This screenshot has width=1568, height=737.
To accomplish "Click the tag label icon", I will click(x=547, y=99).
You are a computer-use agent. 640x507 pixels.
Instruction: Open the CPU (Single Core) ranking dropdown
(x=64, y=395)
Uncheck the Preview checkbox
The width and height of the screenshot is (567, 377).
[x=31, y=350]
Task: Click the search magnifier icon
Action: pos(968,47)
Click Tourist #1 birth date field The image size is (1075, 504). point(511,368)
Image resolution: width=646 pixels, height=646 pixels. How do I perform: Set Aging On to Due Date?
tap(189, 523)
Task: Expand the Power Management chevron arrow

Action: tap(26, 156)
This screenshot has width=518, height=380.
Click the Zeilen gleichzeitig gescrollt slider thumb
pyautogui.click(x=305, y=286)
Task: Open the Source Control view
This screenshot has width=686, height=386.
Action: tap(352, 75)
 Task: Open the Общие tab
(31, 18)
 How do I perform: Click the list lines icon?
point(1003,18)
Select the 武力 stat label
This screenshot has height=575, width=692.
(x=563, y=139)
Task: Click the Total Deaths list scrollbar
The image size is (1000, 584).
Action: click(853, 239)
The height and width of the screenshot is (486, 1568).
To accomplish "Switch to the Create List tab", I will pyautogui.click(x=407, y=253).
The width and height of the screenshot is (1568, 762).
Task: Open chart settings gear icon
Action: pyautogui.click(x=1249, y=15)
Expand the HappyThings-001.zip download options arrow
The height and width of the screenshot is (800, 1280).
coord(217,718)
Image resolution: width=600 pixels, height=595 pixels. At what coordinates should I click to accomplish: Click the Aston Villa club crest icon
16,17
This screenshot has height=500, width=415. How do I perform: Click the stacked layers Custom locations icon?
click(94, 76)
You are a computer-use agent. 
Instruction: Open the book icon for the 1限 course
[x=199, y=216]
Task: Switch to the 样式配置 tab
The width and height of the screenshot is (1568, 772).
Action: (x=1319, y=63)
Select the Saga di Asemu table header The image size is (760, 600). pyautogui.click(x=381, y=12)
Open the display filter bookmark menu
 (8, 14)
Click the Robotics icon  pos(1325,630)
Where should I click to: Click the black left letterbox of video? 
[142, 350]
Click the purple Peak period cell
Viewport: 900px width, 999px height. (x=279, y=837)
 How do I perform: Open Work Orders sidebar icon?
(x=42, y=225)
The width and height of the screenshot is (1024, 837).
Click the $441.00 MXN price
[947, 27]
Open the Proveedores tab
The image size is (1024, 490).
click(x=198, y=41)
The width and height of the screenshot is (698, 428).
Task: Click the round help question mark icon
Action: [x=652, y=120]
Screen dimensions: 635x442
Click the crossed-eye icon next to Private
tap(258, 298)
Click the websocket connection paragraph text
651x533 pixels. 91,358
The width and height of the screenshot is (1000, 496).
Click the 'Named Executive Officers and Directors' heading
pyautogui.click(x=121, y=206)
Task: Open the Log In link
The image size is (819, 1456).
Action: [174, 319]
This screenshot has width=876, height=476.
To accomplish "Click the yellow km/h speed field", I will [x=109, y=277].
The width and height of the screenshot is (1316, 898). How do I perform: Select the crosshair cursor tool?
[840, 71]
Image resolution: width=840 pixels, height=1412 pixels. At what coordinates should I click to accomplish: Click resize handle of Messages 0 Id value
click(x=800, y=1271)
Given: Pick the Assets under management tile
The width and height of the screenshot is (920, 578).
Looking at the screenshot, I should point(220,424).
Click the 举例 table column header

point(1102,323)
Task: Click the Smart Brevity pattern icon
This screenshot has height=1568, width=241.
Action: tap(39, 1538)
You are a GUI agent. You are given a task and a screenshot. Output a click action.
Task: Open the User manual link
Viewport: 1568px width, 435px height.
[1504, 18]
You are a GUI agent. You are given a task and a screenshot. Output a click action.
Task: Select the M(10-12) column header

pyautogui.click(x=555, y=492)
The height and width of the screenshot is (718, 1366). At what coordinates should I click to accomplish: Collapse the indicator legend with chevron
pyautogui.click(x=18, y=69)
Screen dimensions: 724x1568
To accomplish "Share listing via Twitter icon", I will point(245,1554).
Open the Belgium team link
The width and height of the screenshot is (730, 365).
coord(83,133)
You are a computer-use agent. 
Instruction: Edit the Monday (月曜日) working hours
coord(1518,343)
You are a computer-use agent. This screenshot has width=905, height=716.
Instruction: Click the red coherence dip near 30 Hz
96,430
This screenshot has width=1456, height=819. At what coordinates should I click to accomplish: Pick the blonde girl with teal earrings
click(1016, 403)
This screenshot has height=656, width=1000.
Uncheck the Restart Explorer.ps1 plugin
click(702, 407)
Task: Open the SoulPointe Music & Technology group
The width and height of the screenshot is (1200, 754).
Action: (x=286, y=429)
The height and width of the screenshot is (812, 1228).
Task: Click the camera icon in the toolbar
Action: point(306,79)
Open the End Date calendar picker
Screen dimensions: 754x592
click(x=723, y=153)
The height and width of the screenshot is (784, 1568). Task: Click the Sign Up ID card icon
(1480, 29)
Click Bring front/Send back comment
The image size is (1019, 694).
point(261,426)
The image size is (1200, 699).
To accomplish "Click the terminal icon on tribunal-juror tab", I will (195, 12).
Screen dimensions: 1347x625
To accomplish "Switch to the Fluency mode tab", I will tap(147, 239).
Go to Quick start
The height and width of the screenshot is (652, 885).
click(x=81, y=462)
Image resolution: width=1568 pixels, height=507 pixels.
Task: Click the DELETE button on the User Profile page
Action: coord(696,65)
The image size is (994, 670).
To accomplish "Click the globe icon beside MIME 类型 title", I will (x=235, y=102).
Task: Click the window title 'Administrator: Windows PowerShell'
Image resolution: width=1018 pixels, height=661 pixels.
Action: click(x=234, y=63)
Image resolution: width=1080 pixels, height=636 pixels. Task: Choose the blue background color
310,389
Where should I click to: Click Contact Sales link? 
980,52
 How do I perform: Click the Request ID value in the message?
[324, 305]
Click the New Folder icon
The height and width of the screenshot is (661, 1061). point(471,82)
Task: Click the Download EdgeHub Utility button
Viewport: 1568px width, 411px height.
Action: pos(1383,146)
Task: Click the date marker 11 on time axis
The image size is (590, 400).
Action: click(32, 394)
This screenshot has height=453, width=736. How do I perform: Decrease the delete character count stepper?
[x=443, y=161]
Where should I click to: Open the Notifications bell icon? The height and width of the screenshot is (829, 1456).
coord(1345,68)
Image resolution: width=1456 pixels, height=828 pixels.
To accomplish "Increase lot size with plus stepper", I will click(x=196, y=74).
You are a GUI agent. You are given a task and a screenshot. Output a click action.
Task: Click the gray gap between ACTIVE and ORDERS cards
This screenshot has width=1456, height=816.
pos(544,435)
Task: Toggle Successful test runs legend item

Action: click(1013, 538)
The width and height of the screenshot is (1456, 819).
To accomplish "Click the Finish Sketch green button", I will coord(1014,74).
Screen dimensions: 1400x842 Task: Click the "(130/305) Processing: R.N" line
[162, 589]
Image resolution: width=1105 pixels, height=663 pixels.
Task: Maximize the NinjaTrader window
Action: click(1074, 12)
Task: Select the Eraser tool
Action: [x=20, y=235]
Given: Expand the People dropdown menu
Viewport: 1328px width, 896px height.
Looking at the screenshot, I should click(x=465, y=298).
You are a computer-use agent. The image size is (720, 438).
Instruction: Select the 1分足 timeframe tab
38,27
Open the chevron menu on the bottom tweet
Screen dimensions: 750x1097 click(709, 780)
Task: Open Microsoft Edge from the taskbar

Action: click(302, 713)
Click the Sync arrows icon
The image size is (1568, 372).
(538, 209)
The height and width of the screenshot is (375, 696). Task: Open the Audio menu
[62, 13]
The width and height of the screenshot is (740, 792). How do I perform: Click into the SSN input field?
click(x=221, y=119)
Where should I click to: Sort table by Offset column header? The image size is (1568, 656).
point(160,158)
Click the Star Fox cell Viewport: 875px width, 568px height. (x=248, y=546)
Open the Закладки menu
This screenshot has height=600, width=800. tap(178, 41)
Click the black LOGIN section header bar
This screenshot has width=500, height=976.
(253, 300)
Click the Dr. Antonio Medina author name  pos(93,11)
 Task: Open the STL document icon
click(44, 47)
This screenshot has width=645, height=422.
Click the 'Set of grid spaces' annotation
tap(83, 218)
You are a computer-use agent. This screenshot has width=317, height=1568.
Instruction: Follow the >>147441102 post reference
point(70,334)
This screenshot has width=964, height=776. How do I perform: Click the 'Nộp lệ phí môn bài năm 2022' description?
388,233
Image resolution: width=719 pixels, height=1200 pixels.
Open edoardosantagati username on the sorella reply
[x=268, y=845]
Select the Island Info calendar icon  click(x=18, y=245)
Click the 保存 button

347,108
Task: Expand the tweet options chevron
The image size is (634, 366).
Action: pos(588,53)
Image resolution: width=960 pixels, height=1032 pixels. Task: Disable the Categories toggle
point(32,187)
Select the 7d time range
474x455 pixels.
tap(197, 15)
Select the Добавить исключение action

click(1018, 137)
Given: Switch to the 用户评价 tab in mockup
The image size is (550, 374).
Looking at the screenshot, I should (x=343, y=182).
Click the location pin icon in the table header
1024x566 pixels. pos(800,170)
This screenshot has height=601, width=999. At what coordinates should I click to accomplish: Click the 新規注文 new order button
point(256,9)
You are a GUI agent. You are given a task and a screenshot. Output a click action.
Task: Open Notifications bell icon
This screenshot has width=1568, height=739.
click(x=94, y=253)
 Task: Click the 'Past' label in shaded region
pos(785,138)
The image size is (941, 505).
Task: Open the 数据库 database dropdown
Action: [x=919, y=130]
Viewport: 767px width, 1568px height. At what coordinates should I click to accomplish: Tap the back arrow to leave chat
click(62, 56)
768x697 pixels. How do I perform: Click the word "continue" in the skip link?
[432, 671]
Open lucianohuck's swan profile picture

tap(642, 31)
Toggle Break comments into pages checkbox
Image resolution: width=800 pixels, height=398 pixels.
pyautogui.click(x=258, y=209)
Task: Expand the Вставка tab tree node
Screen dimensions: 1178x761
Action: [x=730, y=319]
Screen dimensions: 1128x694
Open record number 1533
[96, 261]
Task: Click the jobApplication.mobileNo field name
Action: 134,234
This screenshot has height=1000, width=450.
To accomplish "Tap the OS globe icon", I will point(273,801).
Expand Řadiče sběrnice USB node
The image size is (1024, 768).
....
• DESCRIPTION OF THE TASK:
Reproduce verbatim only the segment of the listing bounded by the line containing "Instruction: Follow the" and the line containing "This screenshot has height=1000, width=450.", with both boundary lines included.

• ANSWER TO THIS EXERCISE:
Instruction: Follow the >>147441102 post reference
point(70,334)
This screenshot has width=964, height=776. How do I perform: Click the 'Nộp lệ phí môn bài năm 2022' description?
388,233
Image resolution: width=719 pixels, height=1200 pixels.
Open edoardosantagati username on the sorella reply
[x=268, y=845]
Select the Island Info calendar icon  click(x=18, y=245)
Click the 保存 button

347,108
Task: Expand the tweet options chevron
The image size is (634, 366).
Action: pos(588,53)
Image resolution: width=960 pixels, height=1032 pixels. Task: Disable the Categories toggle
point(32,187)
Select the 7d time range
474x455 pixels.
tap(197, 15)
Select the Добавить исключение action

click(1018, 137)
Given: Switch to the 用户评价 tab in mockup
The image size is (550, 374).
Looking at the screenshot, I should (x=343, y=182).
Click the location pin icon in the table header
1024x566 pixels. pos(800,170)
This screenshot has height=601, width=999. At what coordinates should I click to accomplish: Click the 新規注文 new order button
point(256,9)
You are a GUI agent. You are given a task and a screenshot. Output a click action.
Task: Open Notifications bell icon
This screenshot has width=1568, height=739.
click(x=94, y=253)
 Task: Click the 'Past' label in shaded region
pos(785,138)
The image size is (941, 505).
Task: Open the 数据库 database dropdown
Action: [x=919, y=130]
Viewport: 767px width, 1568px height. At what coordinates should I click to accomplish: Tap the back arrow to leave chat
click(62, 56)
768x697 pixels. How do I perform: Click the word "continue" in the skip link?
[432, 671]
Open lucianohuck's swan profile picture

tap(642, 31)
Toggle Break comments into pages checkbox
Image resolution: width=800 pixels, height=398 pixels.
pyautogui.click(x=258, y=209)
Task: Expand the Вставка tab tree node
Screen dimensions: 1178x761
Action: [x=730, y=319]
Screen dimensions: 1128x694
Open record number 1533
[96, 261]
Task: Click the jobApplication.mobileNo field name
Action: 134,234
This screenshot has height=1000, width=450.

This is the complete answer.